§ **Stated task A**
From the records below, output only the lines starting at the one containing "random bug (1211, 67)" and ending at the one containing "Merken (98, 251)", both included. Scale every answer coordinate by 1.75 and round to whole numbers, with halves rounded up, while keeping the requests and all other wording unchanged.
* Begin Text passage *
Figure 5 further illustrates the effect for systems with different neutron and proton numbers. We employ the same parameters as
$ ^{156} {\rm{Gd}}$ for the calculation, with only the neutron or proton number altered. In this way, we compare the results for different proton and neutron systems, not realistic isotopes. As the figure shows, the amplitude of the scissors mode oscillation remains slightly reduced as the neutron number varies. In contrast, the amplitude of the scissors mode oscillation increases with the addition of protons. This behavior reflects the sensitivity of the scissors mode to the relative sizes of the proton and neutron systems, a sensitivity that varies oppositely in systems with fixed neutron and proton configurations. We expect that, with all other calculation conditions equal, the strongest oscillations would occur in nuclei with similar sizes of protons and neutrons, i.e., N = Z systems. This observation is based on current computational results. A more systematic investigation is required to fully understand the influence of neutron and proton numbers on the scissors mode and to provide a comprehensive analysis of their respective roles. -
Through a systematic analysis of the scissors-mode rotational band in the nucleus of
$ ^{156} {\rm{Gd}}$ , as well as in some of its isotopes and isotones, we investigated the effects of quadrupole deformation and the strength of the monopole-pairing on its band-head energy and oscillatory characteristics. This study revealed that when the quadrupole deformation is relatively small, the band-head energy of the scissors rotational band increases significantly. Conversely, when the quadrupole deformation is larger, the band-head energy tends to stabilize, with only minor variations as the deformation changes. Therefore, for nuclei with large and stable deformations, the band-head energy of the scissors mode band typically remains within a certain energy range. Additionally, there is a clear dependence between the quadrupole deformation and oscillation amplitude of the scissors mode band: the smaller the deformation, the larger the oscillation amplitude. Notably, regardless of changes in deformation, the oscillatory characteristics of the scissors mode band persist, with only differences in oscillation amplitude. In comparison, the influence of the monopole-pairing strength on the band-head energy and oscillatory characteristics of the scissors mode band is relatively minor and can be considered a secondary factor compared to the effects of deformation. -
The author is thankful for the many inspiring discussions with Professor Yang Sun and acknowledges collaboration with Professors F.-Q. Chen and M. Guidry.
* End Text passage *
§ **Stated task B**
Repeat the passage on the scissors mode above verbatim.
* Begin Items *
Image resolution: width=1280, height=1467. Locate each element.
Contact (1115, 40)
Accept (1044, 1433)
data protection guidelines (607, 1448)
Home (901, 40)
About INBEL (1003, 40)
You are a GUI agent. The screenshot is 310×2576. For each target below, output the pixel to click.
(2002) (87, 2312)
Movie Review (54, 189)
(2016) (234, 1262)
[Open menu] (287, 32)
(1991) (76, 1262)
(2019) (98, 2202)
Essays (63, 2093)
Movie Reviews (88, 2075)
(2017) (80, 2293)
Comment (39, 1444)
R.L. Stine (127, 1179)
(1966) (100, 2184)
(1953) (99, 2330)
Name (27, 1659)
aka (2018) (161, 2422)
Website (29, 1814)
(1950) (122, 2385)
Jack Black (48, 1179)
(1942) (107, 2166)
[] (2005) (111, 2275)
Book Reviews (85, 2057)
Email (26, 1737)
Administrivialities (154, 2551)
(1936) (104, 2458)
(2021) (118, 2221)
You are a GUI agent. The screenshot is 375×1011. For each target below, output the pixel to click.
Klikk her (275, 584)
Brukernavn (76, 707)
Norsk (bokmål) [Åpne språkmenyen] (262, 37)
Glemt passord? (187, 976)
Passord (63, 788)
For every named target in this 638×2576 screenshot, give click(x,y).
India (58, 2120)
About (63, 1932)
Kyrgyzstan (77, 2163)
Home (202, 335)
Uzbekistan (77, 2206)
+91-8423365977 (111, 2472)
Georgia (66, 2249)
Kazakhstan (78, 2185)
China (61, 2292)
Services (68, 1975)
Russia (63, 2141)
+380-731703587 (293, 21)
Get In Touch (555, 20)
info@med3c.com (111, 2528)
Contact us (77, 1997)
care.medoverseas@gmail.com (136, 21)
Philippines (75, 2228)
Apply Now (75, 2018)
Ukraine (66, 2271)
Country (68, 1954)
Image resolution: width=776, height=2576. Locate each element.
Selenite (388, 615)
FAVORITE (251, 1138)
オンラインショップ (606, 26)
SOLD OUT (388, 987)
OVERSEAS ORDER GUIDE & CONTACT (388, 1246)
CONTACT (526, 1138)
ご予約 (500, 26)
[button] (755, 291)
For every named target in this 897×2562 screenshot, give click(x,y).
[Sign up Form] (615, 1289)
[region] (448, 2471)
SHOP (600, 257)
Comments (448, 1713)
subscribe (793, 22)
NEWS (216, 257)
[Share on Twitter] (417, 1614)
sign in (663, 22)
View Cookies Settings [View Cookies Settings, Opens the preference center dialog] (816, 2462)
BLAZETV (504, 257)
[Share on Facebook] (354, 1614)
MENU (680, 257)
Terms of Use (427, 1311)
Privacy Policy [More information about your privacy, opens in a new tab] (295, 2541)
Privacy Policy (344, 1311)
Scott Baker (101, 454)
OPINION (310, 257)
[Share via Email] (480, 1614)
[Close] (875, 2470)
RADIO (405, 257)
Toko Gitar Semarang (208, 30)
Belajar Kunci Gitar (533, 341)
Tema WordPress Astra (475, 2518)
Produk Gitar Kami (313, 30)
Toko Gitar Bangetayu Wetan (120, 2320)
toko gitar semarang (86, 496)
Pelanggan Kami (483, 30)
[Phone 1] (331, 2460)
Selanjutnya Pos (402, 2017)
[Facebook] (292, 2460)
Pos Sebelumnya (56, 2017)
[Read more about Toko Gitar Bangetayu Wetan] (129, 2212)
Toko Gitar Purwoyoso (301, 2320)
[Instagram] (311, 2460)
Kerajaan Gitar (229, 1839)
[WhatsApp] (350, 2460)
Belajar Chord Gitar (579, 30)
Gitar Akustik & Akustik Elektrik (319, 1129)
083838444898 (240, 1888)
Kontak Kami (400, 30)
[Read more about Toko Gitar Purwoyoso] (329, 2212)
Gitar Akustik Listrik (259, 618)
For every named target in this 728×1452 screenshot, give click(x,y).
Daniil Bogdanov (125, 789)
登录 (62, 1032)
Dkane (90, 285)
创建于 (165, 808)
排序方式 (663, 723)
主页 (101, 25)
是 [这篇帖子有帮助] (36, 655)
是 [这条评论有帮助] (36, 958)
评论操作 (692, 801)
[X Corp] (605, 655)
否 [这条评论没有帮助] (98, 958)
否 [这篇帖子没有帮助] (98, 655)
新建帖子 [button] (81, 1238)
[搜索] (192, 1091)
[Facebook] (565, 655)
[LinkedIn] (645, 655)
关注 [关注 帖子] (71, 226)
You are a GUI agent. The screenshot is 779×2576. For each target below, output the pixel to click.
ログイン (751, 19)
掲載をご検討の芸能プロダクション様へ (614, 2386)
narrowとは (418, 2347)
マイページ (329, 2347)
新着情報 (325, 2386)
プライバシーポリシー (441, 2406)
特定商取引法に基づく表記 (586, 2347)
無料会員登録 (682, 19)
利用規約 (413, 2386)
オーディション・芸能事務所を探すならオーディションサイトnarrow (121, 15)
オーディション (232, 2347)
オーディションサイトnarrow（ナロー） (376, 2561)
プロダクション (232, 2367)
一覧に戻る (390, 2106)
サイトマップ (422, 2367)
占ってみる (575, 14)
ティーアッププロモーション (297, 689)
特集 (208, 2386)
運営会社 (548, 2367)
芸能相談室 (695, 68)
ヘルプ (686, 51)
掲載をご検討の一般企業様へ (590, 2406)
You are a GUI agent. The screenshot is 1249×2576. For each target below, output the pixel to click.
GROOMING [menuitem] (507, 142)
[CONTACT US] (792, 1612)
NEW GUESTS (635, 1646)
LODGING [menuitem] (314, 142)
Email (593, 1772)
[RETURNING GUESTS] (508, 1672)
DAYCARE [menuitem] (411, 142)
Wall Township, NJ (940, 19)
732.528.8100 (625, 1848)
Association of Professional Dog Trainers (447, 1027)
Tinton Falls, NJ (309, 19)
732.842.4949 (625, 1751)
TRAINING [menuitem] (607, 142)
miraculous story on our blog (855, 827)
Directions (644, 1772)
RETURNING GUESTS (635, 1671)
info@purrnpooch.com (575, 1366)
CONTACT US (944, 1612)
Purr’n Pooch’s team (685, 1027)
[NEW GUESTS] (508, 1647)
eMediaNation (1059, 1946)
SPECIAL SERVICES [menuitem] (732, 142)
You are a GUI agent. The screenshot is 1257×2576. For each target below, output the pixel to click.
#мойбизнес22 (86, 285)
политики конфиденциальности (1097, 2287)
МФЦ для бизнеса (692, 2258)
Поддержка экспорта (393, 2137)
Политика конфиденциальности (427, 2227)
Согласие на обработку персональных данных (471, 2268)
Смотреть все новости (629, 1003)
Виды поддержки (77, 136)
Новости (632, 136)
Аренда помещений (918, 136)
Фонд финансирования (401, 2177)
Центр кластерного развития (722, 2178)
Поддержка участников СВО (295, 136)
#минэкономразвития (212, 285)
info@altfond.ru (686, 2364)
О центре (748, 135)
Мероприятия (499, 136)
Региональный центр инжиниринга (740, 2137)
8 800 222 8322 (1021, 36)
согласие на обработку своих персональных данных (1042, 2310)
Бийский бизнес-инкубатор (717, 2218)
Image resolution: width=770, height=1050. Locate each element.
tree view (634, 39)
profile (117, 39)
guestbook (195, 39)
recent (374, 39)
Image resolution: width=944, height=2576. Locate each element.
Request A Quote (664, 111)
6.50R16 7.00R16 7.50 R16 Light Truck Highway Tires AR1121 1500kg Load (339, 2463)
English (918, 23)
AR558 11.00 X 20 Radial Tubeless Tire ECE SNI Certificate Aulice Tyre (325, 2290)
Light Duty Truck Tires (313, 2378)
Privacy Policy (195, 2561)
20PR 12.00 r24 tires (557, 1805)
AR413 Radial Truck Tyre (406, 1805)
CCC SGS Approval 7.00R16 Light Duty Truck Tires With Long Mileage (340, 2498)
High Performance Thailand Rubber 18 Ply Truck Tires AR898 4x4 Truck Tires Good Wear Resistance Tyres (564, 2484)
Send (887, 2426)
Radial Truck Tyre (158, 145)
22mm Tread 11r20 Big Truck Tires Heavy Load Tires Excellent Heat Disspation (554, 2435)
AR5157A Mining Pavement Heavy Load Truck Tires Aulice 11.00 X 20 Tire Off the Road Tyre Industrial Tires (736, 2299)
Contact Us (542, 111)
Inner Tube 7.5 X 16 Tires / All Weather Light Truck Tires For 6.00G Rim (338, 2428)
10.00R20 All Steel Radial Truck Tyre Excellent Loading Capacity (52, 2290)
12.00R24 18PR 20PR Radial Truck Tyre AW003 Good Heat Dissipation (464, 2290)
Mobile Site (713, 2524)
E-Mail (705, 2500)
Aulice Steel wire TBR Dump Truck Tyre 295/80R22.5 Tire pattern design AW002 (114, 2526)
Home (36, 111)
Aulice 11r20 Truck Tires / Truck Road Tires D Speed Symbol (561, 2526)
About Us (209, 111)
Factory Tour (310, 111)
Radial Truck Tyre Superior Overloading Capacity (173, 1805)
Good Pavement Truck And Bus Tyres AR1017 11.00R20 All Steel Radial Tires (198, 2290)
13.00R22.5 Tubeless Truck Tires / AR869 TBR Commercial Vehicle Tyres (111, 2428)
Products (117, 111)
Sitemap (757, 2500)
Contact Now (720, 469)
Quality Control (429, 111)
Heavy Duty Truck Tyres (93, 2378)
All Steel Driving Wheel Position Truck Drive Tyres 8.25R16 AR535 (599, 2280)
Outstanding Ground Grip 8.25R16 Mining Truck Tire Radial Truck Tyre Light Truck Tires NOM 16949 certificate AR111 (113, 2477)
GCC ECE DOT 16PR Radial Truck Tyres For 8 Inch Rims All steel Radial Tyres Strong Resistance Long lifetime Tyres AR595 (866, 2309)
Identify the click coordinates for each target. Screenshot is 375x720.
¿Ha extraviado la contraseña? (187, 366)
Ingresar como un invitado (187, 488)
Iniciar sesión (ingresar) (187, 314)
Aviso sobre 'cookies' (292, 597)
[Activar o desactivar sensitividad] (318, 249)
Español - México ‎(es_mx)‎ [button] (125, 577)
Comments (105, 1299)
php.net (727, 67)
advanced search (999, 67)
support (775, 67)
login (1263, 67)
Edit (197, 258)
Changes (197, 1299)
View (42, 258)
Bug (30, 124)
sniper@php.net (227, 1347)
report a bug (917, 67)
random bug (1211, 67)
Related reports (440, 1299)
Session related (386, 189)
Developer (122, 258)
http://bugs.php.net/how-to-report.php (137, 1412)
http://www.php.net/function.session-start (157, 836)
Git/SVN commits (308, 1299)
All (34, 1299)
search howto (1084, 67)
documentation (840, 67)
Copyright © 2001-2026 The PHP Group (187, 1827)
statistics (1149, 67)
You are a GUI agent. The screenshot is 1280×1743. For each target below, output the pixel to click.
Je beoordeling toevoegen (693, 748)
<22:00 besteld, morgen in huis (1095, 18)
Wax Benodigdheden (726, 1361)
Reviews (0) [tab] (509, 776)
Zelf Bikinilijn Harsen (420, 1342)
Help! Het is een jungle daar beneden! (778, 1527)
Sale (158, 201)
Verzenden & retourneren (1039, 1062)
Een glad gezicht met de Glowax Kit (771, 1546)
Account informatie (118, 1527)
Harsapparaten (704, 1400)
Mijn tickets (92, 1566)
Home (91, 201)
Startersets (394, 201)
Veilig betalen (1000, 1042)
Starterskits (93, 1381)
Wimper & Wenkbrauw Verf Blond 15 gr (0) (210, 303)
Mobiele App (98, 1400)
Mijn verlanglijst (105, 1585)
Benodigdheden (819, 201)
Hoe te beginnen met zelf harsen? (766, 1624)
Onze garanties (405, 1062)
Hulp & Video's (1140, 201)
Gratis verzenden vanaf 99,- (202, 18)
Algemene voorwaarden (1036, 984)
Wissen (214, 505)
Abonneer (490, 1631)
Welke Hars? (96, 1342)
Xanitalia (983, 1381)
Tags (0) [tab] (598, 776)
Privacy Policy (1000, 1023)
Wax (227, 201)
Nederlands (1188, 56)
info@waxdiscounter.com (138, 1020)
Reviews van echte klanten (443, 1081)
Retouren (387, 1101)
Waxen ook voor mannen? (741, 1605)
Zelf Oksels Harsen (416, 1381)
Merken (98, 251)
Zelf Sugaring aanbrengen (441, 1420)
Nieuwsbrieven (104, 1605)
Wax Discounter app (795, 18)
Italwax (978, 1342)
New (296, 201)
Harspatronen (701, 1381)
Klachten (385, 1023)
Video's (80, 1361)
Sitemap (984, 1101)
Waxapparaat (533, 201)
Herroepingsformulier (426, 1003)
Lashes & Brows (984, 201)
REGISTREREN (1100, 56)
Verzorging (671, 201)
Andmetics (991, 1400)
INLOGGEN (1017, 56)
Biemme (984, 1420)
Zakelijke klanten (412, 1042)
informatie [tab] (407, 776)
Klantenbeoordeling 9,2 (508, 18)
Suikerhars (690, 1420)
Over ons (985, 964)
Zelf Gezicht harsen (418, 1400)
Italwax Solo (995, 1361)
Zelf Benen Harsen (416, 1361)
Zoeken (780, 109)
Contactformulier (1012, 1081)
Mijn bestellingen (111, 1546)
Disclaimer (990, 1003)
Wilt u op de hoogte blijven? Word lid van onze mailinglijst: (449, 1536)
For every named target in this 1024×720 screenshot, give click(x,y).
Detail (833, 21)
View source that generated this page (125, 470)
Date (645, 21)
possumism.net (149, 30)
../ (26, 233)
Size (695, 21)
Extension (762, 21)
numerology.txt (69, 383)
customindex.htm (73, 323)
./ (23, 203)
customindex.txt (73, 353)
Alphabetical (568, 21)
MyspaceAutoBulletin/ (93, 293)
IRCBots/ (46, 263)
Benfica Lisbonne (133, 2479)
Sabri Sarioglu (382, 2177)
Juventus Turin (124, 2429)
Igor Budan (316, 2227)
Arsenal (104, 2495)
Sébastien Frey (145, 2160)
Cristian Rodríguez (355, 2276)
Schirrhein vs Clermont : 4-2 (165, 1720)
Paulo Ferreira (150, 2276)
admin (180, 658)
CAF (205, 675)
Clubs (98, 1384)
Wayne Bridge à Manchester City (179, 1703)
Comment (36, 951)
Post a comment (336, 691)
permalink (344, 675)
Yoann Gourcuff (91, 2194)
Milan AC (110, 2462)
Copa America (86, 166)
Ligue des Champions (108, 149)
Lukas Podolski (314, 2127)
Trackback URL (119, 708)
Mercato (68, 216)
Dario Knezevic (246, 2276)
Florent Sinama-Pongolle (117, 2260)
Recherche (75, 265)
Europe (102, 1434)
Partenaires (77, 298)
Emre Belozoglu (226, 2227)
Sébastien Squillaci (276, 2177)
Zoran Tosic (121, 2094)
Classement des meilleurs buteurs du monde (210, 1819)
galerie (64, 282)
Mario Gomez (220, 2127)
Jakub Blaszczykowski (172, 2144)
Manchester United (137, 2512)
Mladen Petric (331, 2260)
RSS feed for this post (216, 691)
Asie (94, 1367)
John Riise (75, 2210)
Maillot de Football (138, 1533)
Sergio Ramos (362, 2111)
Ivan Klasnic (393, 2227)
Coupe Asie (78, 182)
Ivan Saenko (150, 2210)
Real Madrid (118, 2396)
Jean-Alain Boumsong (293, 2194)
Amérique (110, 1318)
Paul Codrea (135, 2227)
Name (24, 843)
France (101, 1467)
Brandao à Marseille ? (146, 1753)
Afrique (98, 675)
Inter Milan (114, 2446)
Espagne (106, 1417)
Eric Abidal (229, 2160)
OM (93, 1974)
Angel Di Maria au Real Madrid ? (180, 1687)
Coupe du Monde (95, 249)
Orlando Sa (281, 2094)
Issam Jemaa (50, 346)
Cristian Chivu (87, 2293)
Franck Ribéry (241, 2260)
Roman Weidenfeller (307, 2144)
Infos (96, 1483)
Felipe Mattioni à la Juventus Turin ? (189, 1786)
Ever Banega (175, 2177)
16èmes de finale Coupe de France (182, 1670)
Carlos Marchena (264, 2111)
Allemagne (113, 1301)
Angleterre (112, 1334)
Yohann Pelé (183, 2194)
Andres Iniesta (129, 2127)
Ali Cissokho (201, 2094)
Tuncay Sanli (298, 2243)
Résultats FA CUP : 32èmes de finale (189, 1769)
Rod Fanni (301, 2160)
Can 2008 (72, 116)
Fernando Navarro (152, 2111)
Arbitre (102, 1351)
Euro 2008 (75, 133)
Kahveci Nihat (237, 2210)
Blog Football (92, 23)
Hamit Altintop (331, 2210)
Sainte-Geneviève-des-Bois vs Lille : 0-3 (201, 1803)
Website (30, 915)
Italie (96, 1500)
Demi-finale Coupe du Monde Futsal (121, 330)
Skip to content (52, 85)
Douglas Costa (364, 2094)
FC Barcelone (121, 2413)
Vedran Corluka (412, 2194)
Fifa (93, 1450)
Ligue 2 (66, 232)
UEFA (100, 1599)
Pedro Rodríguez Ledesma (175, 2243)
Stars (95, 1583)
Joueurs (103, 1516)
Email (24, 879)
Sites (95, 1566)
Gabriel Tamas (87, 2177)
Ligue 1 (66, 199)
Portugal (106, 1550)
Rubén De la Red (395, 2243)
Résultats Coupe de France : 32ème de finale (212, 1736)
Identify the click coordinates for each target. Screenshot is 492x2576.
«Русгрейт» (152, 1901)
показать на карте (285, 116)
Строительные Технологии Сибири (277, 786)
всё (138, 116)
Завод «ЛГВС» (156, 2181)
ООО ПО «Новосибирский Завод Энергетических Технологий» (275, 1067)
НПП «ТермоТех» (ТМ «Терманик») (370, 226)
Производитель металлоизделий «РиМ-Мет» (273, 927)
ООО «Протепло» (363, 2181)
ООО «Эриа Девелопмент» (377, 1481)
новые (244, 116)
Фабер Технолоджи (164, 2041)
* End Items *
§ **Task solution A**
random bug (2119, 117)
Related reports (770, 2273)
Session related (676, 331)
Developer (214, 452)
http://bugs.php.net/how-to-report.php (240, 2471)
http://www.php.net/function.session-start (275, 1463)
Git/SVN commits (539, 2273)
All (60, 2273)
search howto (1897, 117)
documentation (1470, 117)
Copyright © 2001-2026 The PHP Group (327, 3197)
statistics (2011, 117)
You are a GUI agent. The screenshot is 1280×1743. For each target below, output the pixel to click.
Je beoordeling toevoegen (1213, 1309)
<22:00 besteld, morgen in huis (1916, 32)
Wax Benodigdheden (1271, 2382)
Reviews (0) [tab] (891, 1358)
Zelf Bikinilijn Harsen (735, 2349)
Help! Het is een jungle daar beneden! (1362, 2672)
Sale (277, 352)
Verzenden & retourneren (1818, 1859)
Een glad gezicht met de Glowax Kit (1349, 2706)
Account informatie (207, 2672)
Harsapparaten (1232, 2450)
Mijn tickets (161, 2741)
Home (159, 352)
Startersets (690, 352)
Veilig betalen (1750, 1824)
Starterskits (163, 2417)
Wimper & Wenkbrauw Verf Blond 15 gr (0) (368, 530)
Mobiele App (172, 2450)
Mijn verlanglijst (184, 2774)
Benodigdheden (1433, 352)
Hoe te beginnen met zelf harsen? (1341, 2842)
Onze garanties (709, 1859)
Hulp & Video's (1995, 352)
Gratis verzenden vanaf 99,- (354, 32)
Algemene voorwaarden (1813, 1722)
Wissen (375, 884)
Abonneer (858, 2854)
Welke Hars? (168, 2349)
Xanitalia (1720, 2417)
Tags (0) [tab] (1047, 1358)
Privacy Policy (1750, 1790)
Wax (397, 352)
Nederlands (2079, 98)
info@waxdiscounter.com (242, 1785)
Reviews van echte klanten (775, 1892)
Retouren (677, 1927)
Waxen ook voor mannen? (1297, 2809)
Zelf Oksels Harsen (728, 2417)
Merken (172, 439)

§ **Task solution B**
Figure 5 further illustrates the effect for systems with different neutron and proton numbers. We employ the same parameters as
$ ^{156} {\rm{Gd}}$ for the calculation, with only the neutron or proton number altered. In this way, we compare the results for different proton and neutron systems, not realistic isotopes. As the figure shows, the amplitude of the scissors mode oscillation remains slightly reduced as the neutron number varies. In contrast, the amplitude of the scissors mode oscillation increases with the addition of protons. This behavior reflects the sensitivity of the scissors mode to the relative sizes of the proton and neutron systems, a sensitivity that varies oppositely in systems with fixed neutron and proton configurations. We expect that, with all other calculation conditions equal, the strongest oscillations would occur in nuclei with similar sizes of protons and neutrons, i.e., N = Z systems. This observation is based on current computational results. A more systematic investigation is required to fully understand the influence of neutron and proton numbers on the scissors mode and to provide a comprehensive analysis of their respective roles. -
Through a systematic analysis of the scissors-mode rotational band in the nucleus of
$ ^{156} {\rm{Gd}}$ , as well as in some of its isotopes and isotones, we investigated the effects of quadrupole deformation and the strength of the monopole-pairing on its band-head energy and oscillatory characteristics. This study revealed that when the quadrupole deformation is relatively small, the band-head energy of the scissors rotational band increases significantly. Conversely, when the quadrupole deformation is larger, the band-head energy tends to stabilize, with only minor variations as the deformation changes. Therefore, for nuclei with large and stable deformations, the band-head energy of the scissors mode band typically remains within a certain energy range. Additionally, there is a clear dependence between the quadrupole deformation and oscillation amplitude of the scissors mode band: the smaller the deformation, the larger the oscillation amplitude. Notably, regardless of changes in deformation, the oscillatory characteristics of the scissors mode band persist, with only differences in oscillation amplitude. In comparison, the influence of the monopole-pairing strength on the band-head energy and oscillatory characteristics of the scissors mode band is relatively minor and can be considered a secondary factor compared to the effects of deformation. -
The author is thankful for the many inspiring discussions with Professor Yang Sun and acknowledges collaboration with Professors F.-Q. Chen and M. Guidry.